Animal CPR Training: It Could Save Your Pet’s Life
Published on May 8, 2013 by arothstein
Broadview University-Orem’s vet tech program chair, Heather Riggs, has been giving presentations to firefighters all over Utah County.
Firefighters have one of the most dangerous jobs in the world. In risking their lives to save our friends and neighbors, they also risk their lives to save our family pets. Just like humans need CPR and first aid treatments, dogs and cats need their own type of emergency medical attention. If the proper techniques are used, our pets can be revived even before being taken to the veterinarian. Heather has been teaching the firefighters about emergency rescue techniques for animals.
Covering topics such as assessing the body language of animals, quick restraint tips, and CPR, she uses her adorable bulldog, Rocky, as a visual aid in her demonstrations.
Rocky’s laid back temperament makes him the star of the show. Donning a cute firefighter outfit (pants included), he allows Heather to adjust his body into various positions without a bark of objection.
Here is a basic rundown of the steps to take when administering animal CPR:
Check for breathing and a pulse.
Pulse is taken with the middle and index finger on the animal’s inner thigh (femoral artery), below the ankle, below the wrist, or where the left elbow touches the chest.

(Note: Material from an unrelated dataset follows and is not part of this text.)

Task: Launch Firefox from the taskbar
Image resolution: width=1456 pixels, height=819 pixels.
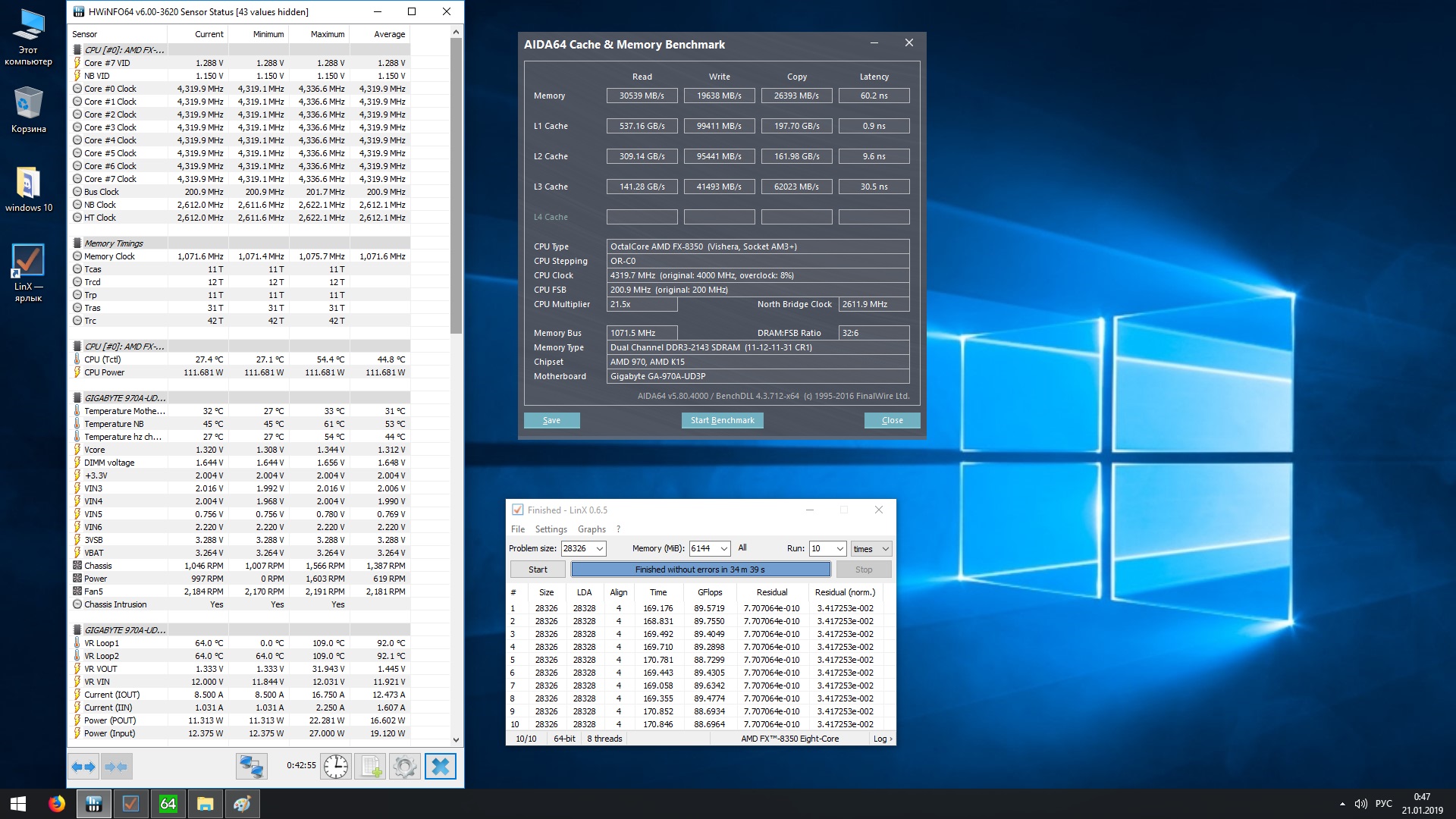Action: tap(57, 804)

If the animal is not breathing, give mouth-to-snout breath.
Cats and small dogs: Place mouth over its nose and mouth to blow air in.
Medium to large dogs: Place mouth over its nose to blow air in.

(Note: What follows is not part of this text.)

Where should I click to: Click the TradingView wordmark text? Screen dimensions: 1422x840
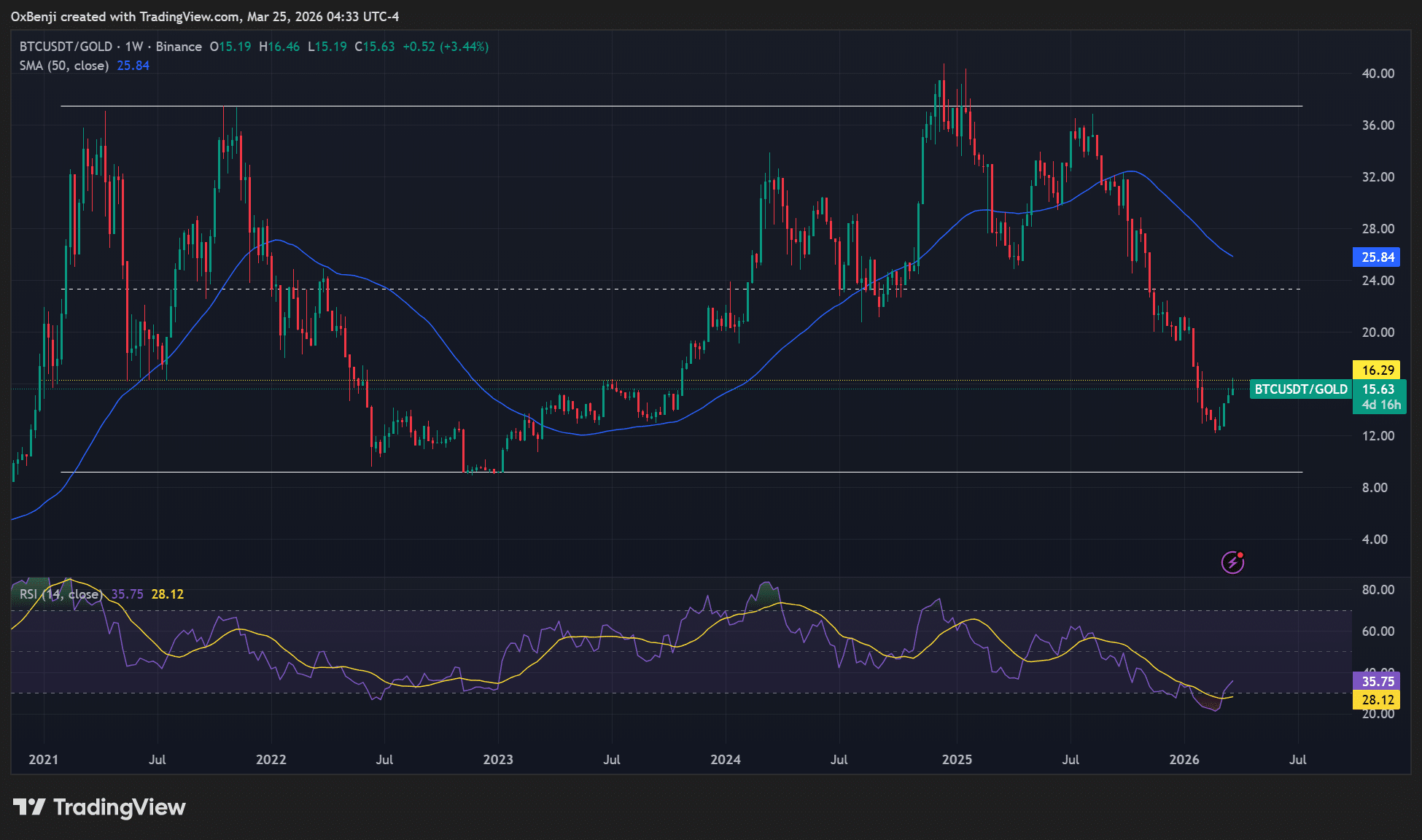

If the airway is blocked, give Heimlich maneuver.
Rocky is especially tolerant during this demonstration, as Heather lifts him upside down—her arms wrapped around his body—and shows everyone how to give five sharp thrusts just below the rib cage (which is above the rib cage when holding the animal upside down).
If the animal has no pulse, start chest compressions.
Lay animal on its right side and place hands over ribs where its elbow touches its chest (closest to its heart) and begin chest compressions.
Check pulse after one minute and then every few minutes. Continue giving CPR until animal has a pulse and is breathing. Stop CPR after 20 minutes.
Toward the end of the presentations, the firefighters are invited to participate in some hands-on training with stuffed dog models (and Rocky) to help facilitate the learning process.
By learning just a few simple steps, these firefighters are now equipped with the skills necessary to not only rescue, but bring back to life our furry loved ones.